There was a ladder fixed in the room, leading to a trap-door in the
ceiling. Up this ladder the old gentleman trotted, and in half a
minute had disappeared, shutting the trap behind him.
It was half an hour or more before Adam climbed after him, with Eve,
as usual, at his heels.
"My dear madam!" cried the astronomer, "and in your state!"
"I told you a lie," Adam said. "I've come to beg your pardon.
May we look at the stars before we go?"
In two minutes the old gentleman was pointing out the
constellations—the Great Bear hanging low in the north-east,
pointing to the Pole star, and across it to Cassiopeia's bright
zigzag high in the heavens; the barren square of Pegasus, with its
long tail stretching to the Milky Way, and the points that cluster
round Perseus; Arcturus, white Vega and yellow Capella; the Twins,
and beyond them the Little Dog twinkling through a coppice of naked
trees to eastward; yet further round the Pleiads climbing, with red
Aldebaran after them; below them Orion's belt, and last of all,
Sirius flashing like a diamond, white and red, and resting on the
horizon where the dark pasture lands met the sky.
Then, growing flushed with his subject, he began to descant on these
stars, their distances and velocities; how that each was a sun,
careering in measureless space, each trailing a company of worlds
that spun and hurtled round it; that the Dog-star's light shone into
their eyes across a hundred trillion miles; that the star itself
swept along a thousand miles in a minute. He hurled figures at them,
heaping millions on millions. "See here"—and, turning the telescope
on its pivot, he sighted it carefully. "Look at that small star in
the Great Bear: that's Groombridge Eighteen-thirty. He's two
hundred billions of miles away. He travels two hundred miles a
second, does Groombridge Eighteen-thirty. In one minute Groombridge
Eighteen-thirty could go from here to Hong-Kong."

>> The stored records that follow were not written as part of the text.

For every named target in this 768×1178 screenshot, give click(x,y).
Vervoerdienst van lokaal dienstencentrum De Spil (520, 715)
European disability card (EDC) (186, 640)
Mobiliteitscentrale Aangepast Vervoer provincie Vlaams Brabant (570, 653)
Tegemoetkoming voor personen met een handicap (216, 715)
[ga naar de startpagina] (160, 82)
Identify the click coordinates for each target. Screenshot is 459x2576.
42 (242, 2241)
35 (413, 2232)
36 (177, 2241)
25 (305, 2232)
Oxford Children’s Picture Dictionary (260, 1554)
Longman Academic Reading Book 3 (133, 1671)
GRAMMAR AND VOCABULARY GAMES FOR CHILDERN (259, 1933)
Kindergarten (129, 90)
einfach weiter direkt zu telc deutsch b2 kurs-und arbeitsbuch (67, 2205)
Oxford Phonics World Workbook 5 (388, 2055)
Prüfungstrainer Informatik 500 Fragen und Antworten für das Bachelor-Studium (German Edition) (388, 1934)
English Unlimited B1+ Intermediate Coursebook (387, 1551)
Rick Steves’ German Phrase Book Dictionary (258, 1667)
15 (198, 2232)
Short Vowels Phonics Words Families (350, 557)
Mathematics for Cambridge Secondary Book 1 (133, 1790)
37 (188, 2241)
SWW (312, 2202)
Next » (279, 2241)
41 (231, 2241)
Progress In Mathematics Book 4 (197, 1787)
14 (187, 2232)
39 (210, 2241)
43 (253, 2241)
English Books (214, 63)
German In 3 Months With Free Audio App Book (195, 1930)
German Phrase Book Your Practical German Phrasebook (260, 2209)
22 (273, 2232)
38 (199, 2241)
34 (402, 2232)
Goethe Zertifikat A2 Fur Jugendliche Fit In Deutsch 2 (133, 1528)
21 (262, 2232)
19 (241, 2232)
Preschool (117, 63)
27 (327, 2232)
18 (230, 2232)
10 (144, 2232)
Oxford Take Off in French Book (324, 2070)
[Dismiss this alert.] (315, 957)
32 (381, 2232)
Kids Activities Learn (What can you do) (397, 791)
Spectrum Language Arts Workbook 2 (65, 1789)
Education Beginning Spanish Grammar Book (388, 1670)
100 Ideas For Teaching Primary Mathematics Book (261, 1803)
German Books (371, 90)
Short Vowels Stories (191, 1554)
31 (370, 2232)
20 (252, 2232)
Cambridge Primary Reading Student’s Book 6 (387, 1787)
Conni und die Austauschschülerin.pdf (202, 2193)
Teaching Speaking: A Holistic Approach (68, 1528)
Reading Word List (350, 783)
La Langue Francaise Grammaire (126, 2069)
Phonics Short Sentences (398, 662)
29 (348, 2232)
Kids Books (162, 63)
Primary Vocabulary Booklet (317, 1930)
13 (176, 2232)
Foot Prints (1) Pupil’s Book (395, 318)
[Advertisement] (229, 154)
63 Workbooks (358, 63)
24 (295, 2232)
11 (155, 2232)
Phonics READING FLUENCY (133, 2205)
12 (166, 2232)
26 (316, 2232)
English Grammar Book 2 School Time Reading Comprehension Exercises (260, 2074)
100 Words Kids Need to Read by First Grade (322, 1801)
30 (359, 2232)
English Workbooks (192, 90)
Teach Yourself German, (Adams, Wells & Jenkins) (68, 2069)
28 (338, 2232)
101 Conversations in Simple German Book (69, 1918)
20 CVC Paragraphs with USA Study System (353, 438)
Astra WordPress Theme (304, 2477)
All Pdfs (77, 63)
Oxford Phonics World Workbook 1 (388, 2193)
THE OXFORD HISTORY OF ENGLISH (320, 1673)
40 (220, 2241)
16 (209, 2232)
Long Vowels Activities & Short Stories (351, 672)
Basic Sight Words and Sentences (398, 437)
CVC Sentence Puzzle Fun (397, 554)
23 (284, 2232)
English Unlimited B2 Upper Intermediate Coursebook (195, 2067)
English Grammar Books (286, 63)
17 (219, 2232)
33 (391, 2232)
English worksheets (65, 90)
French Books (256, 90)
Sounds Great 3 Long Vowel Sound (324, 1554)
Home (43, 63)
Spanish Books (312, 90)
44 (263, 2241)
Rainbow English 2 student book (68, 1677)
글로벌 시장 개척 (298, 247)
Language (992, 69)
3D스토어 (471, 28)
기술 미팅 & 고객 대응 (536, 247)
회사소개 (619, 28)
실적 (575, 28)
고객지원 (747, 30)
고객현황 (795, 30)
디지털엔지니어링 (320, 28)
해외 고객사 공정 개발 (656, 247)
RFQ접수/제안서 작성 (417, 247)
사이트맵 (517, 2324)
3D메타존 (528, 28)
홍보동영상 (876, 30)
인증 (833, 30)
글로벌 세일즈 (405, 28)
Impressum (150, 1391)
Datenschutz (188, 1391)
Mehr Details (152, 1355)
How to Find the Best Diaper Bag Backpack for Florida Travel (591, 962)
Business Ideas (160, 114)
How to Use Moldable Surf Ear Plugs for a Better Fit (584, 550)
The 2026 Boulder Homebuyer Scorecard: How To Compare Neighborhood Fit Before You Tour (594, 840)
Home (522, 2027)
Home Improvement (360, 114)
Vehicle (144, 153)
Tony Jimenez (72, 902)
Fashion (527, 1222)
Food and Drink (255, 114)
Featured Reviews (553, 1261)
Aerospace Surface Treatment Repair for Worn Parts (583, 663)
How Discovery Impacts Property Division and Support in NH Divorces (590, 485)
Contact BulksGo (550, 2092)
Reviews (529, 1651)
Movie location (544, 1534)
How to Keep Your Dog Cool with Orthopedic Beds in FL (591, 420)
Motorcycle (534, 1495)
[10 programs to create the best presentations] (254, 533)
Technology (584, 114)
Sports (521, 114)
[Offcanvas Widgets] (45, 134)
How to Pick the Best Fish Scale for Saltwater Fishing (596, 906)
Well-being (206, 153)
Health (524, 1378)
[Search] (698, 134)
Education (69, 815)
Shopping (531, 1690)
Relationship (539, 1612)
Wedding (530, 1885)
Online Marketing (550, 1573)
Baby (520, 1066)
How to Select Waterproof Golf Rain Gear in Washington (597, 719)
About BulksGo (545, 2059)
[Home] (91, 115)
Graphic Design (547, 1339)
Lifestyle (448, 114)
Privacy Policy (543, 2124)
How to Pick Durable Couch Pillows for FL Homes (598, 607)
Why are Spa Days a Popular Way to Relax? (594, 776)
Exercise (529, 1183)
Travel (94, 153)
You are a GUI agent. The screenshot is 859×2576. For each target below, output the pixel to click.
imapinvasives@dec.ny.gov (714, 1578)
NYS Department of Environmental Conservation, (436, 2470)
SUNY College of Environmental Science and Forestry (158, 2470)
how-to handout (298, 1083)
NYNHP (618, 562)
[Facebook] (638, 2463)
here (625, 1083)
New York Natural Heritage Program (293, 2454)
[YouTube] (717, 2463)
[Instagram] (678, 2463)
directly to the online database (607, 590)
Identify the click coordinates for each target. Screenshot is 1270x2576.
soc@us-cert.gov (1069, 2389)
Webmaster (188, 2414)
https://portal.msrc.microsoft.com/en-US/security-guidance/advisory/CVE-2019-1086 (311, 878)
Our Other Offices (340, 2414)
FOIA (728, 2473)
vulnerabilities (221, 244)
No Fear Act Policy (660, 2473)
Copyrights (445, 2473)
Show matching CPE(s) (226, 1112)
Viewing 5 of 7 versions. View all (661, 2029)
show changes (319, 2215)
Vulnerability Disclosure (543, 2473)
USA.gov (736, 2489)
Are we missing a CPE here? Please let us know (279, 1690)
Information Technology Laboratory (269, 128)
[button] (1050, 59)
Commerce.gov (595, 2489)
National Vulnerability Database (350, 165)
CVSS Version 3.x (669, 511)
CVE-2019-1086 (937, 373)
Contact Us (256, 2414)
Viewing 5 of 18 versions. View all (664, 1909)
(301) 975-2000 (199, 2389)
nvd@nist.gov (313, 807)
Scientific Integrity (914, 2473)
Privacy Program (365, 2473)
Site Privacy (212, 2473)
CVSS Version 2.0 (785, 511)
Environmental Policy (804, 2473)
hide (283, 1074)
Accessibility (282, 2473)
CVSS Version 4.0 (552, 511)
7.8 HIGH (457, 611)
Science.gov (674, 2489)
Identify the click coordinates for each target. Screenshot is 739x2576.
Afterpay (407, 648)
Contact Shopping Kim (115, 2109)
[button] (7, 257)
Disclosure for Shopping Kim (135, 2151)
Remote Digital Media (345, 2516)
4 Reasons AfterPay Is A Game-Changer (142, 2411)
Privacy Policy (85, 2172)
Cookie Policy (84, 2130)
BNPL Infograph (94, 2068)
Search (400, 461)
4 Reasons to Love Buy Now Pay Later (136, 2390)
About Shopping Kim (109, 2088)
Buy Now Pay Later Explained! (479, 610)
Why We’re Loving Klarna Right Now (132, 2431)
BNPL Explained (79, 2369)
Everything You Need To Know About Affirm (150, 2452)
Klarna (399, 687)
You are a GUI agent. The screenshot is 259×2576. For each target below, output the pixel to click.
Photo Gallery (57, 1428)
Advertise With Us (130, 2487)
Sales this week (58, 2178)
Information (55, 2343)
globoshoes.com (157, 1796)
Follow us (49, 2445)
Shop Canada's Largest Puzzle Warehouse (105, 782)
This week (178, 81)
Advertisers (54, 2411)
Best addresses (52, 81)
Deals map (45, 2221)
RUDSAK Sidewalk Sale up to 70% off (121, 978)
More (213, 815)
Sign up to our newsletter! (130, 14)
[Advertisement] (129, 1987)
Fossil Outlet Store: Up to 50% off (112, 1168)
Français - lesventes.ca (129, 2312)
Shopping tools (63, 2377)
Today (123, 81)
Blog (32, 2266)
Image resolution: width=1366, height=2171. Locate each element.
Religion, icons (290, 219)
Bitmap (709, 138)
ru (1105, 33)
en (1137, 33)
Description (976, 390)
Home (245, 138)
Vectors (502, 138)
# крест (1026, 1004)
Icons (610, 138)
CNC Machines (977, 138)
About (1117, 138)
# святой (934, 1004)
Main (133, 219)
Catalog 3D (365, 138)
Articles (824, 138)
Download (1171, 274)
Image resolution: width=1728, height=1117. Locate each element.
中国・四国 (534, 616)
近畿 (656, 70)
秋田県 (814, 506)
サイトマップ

"Then damn Groombridge Eighteen-thirty!"
It was uttered in the bated tone that night enforces: but it came
with a groan. The old gentleman faced round in amazement.
"He means, sir," explained the woman, who had grown to understand
Adam passing well, "my man means that it's all too big for us.
We've strayed out of prison, sir, and shall feel safer back again,
looking at all this behind bars."
She reached out a hand to Adam: and this time it was he that
followed, as one blinded and afraid. In three months they were back
again at the gates of the paradise they had wandered from.
There stood a warder before it, clad in blue: but he carried no
flaming sword, and the door opened and let them in.